Document text:
______

And to make the same assumptions regarding autistic thinking as for neurotypical thinking is to ignore the nature of autism.
It seems so funny/strange that the people with all these extra processing layers and all this procedural gingerbread are seeing their own thinking as sensible and straightforward.
Visually, what kinds of compensation - change of viewpoint, focal length, depth of field, and so on - would have to be done to give this impression? And what would other behavior look like after having that transform applied to it? It wouldn’t make sense - the equations would be unsolvable. (This switch to a mathematical metaphor then led me to wonder if there could be “social imaginary numbers”, but I didn’t pursue that line of thought. Ironic, though, that the hallmark of imaginary numbers [the square root of -1 ] is represented by a small i...)

______

Available data:
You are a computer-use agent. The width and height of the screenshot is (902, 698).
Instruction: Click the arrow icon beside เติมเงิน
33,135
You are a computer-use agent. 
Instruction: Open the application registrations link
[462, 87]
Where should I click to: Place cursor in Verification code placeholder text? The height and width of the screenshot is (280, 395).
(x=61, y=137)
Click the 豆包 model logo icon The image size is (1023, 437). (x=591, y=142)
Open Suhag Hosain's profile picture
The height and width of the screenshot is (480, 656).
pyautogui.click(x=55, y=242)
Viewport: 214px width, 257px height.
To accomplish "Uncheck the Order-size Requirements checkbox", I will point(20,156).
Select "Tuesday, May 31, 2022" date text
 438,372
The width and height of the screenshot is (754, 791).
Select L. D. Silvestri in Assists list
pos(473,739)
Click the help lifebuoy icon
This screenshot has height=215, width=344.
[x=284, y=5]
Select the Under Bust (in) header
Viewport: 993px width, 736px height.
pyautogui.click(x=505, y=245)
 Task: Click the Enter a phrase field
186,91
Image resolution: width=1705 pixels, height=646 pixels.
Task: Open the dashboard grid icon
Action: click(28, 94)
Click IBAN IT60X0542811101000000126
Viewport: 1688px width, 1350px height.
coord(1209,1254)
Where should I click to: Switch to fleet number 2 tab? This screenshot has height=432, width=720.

______

Task objective: Continue the passage about autistic and neurotypical thinking, picking up right after its last sentence.

Result for this exercise:
With autism being defined and assessed based on physical behavior, one wishes the above quote could be engraved into the desk of every autism researcher, clinician, and caregiver. Isn’t it possible that our “incomprehensible” behavior might make sense if it was understood why it takes place? Unless this prospect might lead to neurotypicals having to examine their own behavior... this could be as uncomfortable as having one’s belief system challenged. “Behavioral fundamentalism”, which could be said to insist on behavioral/communicative orthodoxy and considerable generalization concerning what “everybody knows” and “everybody does”, seems to stand in curious contrast to religious fundamentalism. The former insists upon intricate figurative and sometimes-contradictory structure for its orthodoxy, while the latter places literal interpretation at a premium. So we literal autistic folks are the “behavioral heretics”, while those who embrace doctrinal figurativity are the religious heretics. Curious.